HR, 21-06-2022, nr. 21/03304
ECLI:NL:HR:2022:866
- Instantie
Hoge Raad
- Datum
21-06-2022
- Zaaknummer
21/03304
- Vakgebied(en)
Strafrecht algemeen (V)
- Brondocumenten en formele relaties
ECLI:NL:HR:2022:866, Uitspraak, Hoge Raad, 21‑06‑2022; (Cassatie, Artikel 80a RO-zaken)
In cassatie op: ECLI:NL:GHARL:2021:7243
- Vindplaatsen
Uitspraak 21‑06‑2022
Partij(en)
HOGE RAAD DER NEDERLANDEN
STRAFKAMER
Nummer 21/03304
Datum 21 juni 2022
ARREST
op het beroep in cassatie tegen een arrest van het gerechtshof Arnhem-Leeuwarden van 28 juli 2021, nummer 21-002373-20, in de strafzaak
tegen
[verdachte] ,
geboren te [geboorteplaats] op [geboortedatum] 1999,
hierna: de verdachte.
1. Procesverloop in cassatie
Het beroep is ingesteld door de verdachte. Namens deze heeft D. Bektesevic, advocaat te Amsterdam, een schriftuur ingediend. De schriftuur is aan dit arrest gehecht en maakt daarvan deel uit.

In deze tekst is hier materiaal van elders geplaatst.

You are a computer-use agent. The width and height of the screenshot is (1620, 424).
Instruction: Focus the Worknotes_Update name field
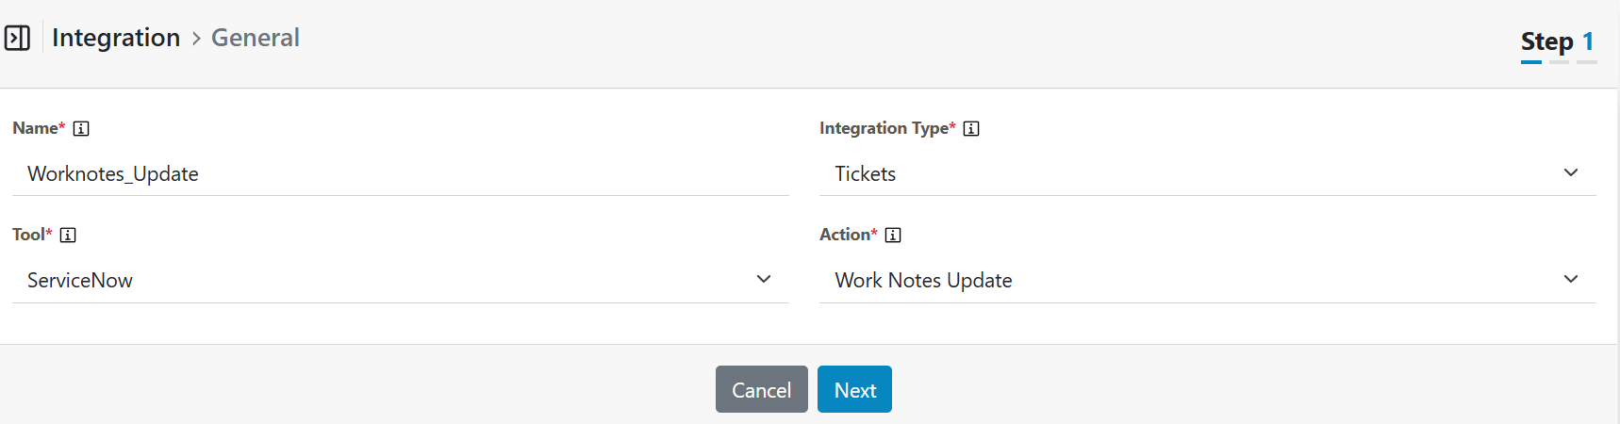click(x=400, y=174)
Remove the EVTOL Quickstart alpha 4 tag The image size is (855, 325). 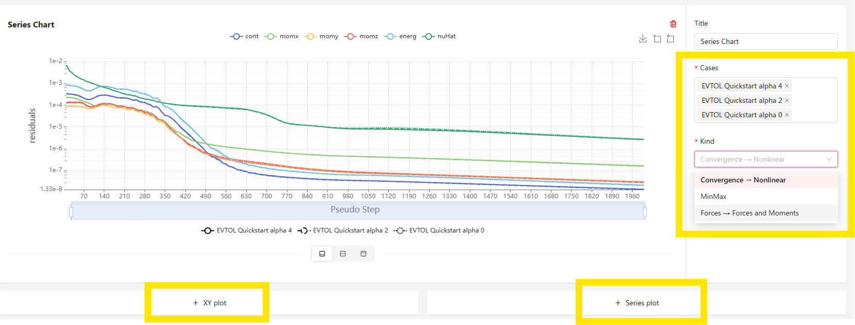click(x=787, y=86)
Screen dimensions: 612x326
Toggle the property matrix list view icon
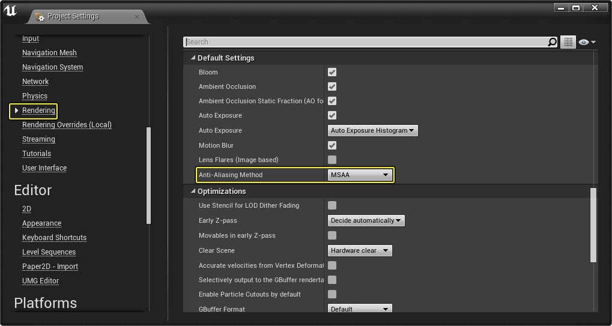(x=568, y=42)
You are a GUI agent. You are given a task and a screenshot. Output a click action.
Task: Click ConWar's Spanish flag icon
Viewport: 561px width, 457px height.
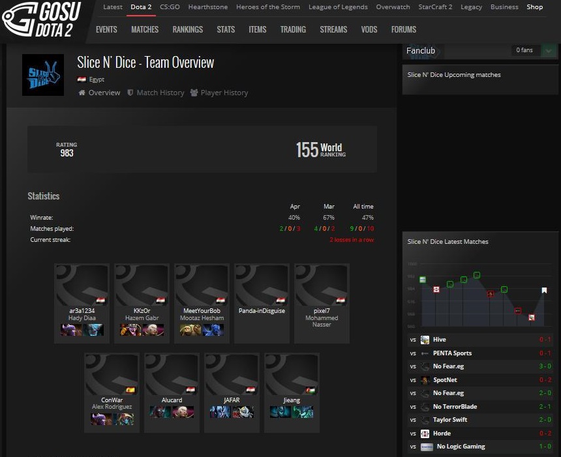click(x=130, y=390)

2. Beoordeling van de ontvankelijkheid van het beroep
De Hoge Raad heeft de klachten over de uitspraak van het hof beoordeeld. De procureur-generaal bij de Hoge Raad heeft de gelegenheid gekregen een advies uit te brengen. De Hoge Raad is tot het oordeel gekomen dat het cassatieberoep duidelijk niet kan slagen. Hij zal daarom gebruikmaken van de mogelijkheid om het beroep zonder verdere motivering niet-ontvankelijk te verklaren (zie artikel 80a van de Wet op de rechterlijke organisatie).
3. Beslissing
De Hoge Raad verklaart het beroep niet-ontvankelijk.
Dit arrest is gewezen door de vice-president V. van den Brink als voorzitter, en de raadsheren Y. Buruma en M.J. Borgers, in bijzijn van de waarnemend griffier B.C. Broekhuizen-Meuter, en uitgesproken ter openbare terechtzitting van 21 juni 2022.